Rufin was born in 1917 to a family with an entrepreneurial streak. His father, Denis Sr., had developed a baseball complex at the corner of Jefferson Highway and Causeway Boulevard called Highway Park. Baseball would always be a big part of Rufin’s life.

By the late 1930s he was playing second base for the Louisiana State University team, but his baseball aspirations were cut short when his father called him back home from college to help with the family’s growing restaurant business.

30187647-ye_olde_pig _lowres

Photo provided by Ye Olde College Inn - Before building Ye Olde College Inn in the 1930s, the Rufin family operated a walk-up eatery called the Pig Stand near the corner of South Carrollton Avenue and Earhart Bouelvard.

Denis Sr. had initially operated a walk-up barbecue joint called the Pig Stand on land he owned near the corner of South Carrollton Avenue and Earhart Boulevard. With the repeal of Prohibition approaching, the Rufin family started building a more permanent restaurant with its own bar, which opened in 1933. The three Rufin brothers would eventually run the restaurant and develop it through the decades to come.

Initially the restaurant was called simply College Inn, but in the 1940s the “Ye Olde” was added to avoid confusion with a different business, Bruno’s College Inn (now known as Bruno’s Tavern). The college reference in the name was a pitch to students from the nearby universities, McCrossen said, and it worked.

Through the 1940s and 1950s, Ye Olde College Inn was a destination for burgers and fried chicken, there was car hop service in its shell parking lot and the corners of that lot were well-known make-out spots for young couples. Reicke remembers Ye Olde College Inn was among the first in New Orleans to adopt air conditioning and, later, to install color televisions in the bar.
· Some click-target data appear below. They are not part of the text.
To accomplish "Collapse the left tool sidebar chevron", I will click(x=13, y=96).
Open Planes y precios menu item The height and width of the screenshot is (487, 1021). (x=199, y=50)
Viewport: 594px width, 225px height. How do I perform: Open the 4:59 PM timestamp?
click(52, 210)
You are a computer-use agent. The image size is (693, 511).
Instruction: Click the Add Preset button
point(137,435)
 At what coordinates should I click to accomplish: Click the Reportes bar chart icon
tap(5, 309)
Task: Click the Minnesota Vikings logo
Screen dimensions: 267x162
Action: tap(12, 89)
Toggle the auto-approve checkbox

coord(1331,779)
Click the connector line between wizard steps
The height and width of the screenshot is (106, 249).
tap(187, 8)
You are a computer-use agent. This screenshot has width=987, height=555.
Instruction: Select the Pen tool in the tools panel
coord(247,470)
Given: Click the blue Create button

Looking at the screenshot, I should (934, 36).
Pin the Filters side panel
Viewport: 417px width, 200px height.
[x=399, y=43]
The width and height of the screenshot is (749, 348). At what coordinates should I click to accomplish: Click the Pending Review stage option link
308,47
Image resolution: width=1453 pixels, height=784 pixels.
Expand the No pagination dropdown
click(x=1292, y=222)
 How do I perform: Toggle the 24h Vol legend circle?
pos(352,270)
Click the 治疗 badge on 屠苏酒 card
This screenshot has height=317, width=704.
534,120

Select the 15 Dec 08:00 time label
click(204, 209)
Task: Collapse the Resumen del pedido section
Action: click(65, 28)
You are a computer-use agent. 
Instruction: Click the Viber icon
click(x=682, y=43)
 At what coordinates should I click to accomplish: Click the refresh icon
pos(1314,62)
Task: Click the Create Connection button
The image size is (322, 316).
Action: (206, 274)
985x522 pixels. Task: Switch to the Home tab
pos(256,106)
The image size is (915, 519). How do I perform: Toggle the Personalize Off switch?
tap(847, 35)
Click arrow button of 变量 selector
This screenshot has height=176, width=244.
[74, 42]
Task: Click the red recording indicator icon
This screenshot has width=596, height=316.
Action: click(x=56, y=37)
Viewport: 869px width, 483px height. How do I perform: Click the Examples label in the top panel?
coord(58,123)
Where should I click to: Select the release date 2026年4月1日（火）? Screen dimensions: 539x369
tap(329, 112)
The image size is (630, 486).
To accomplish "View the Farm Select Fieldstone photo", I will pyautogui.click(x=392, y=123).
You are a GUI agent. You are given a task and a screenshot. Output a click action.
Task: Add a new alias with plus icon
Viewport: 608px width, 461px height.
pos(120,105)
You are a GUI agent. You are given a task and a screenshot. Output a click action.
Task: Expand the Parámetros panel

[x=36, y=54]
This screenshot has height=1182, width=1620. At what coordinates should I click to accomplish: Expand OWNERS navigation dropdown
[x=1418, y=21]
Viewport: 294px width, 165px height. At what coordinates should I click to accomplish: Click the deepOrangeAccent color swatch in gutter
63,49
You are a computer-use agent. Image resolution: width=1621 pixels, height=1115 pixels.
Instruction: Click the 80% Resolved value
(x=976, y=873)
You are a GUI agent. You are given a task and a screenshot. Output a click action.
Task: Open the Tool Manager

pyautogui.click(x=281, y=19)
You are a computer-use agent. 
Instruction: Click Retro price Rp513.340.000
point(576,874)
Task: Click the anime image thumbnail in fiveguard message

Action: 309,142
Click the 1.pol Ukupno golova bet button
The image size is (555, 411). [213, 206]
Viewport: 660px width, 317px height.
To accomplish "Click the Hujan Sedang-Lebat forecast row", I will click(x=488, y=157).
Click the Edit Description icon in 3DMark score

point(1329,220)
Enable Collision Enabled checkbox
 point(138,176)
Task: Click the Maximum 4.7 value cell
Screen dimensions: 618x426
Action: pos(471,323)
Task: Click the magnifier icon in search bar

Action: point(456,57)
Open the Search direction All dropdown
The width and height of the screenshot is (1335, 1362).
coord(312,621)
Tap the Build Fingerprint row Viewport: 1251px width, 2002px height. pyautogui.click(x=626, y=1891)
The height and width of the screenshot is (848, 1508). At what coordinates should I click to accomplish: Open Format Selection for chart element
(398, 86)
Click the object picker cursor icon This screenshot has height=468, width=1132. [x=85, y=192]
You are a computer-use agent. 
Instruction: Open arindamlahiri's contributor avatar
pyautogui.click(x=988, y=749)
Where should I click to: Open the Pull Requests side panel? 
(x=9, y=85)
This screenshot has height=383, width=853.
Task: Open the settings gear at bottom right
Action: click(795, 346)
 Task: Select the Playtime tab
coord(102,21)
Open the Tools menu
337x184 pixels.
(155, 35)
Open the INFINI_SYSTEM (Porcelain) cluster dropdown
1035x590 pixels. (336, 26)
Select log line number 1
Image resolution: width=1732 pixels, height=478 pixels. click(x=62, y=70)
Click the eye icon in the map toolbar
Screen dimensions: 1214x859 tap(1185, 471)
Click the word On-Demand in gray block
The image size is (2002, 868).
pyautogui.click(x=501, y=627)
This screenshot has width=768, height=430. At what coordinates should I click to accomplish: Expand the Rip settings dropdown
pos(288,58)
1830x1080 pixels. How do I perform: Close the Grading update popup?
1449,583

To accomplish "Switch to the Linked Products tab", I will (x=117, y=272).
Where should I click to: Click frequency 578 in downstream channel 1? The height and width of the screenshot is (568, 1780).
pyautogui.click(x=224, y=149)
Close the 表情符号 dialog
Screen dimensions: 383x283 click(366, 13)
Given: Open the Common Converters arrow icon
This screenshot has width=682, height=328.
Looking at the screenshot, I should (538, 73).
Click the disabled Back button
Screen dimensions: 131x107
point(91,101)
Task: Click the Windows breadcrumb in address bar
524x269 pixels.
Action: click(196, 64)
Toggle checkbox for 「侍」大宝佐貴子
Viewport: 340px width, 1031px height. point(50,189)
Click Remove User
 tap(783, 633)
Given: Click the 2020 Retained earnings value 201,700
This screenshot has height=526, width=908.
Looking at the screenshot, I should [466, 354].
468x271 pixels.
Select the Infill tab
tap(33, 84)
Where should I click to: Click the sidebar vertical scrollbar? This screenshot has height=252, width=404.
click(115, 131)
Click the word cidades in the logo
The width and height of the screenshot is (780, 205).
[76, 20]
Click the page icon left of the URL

30187601-ye_olde_40s _lowres

Photo provided by Ye Olde College Inn - The Rufin family's original Ye Olde College Inn restaurant evolved through the decades.

Practically from the beginning, the restaurant sponsored local youth baseball teams. McCrossen said that was how her father rolled his love for the game into his all-consuming passion for the family business.

“His whole life was at the College Inn,” she said.

Hurricane Katrina struck two years after the sale to the Blanchers. Instead of rebuilding the restaurant’s flood-damaged address, the Blanchers decided to reopened Ye Olde College Inn on the same block in a more sturdy brick building, which Rufin’s father had built in the 1920s as a grocery store. 

McCrossen said her father delighted in visiting the relocated restaurant.

“He was a hard working man who thought life was good, and he brought that to the restaurant,” she said. “It was our family business and he wanted another family to take it on. He enjoyed watching them build it and see it grow into a new restaurant.”

Rufin is survived by his wife, Gay Rufin, two daughters and a step son, five grandchildren and four great grandchildren.

Funeral services will be held Saturday, July 2, at St. Pius X, 6666 Spanish Fort Blvd., with a viewing from 9 a.m. to 11 a.m., followed by mass.